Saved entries

━━━━

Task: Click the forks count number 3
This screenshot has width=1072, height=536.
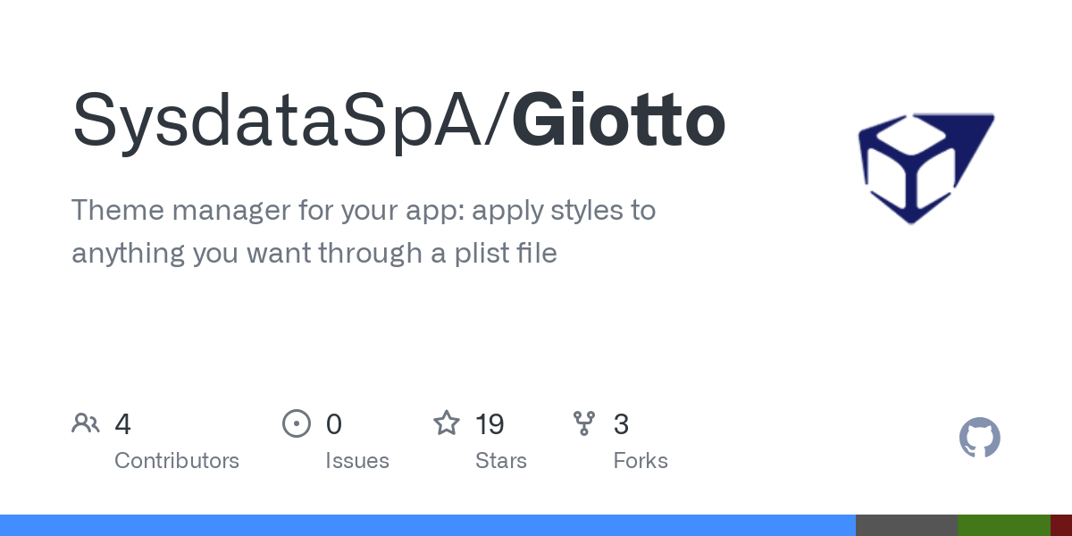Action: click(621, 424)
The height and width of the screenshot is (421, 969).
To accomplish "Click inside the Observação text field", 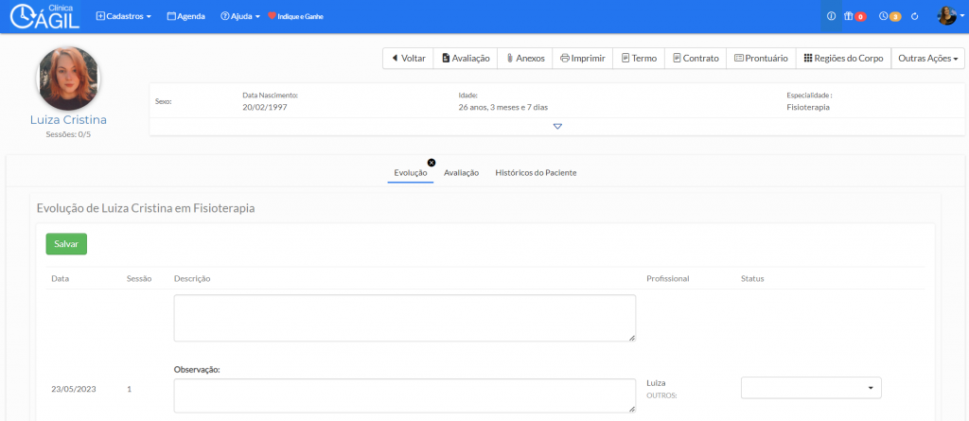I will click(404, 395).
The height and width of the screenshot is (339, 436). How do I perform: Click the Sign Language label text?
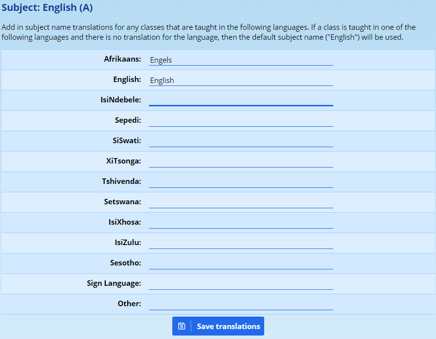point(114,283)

━━━━

When you reach the line that contains "The height and width of the screenshot is (339, 436)." in the records above, copy it and every line after it exactly through the last one, leaving out the pictures.

◆ **OUTPUT BELOW**:
The height and width of the screenshot is (339, 436). How do I perform: Click the Sign Language label text?
point(114,283)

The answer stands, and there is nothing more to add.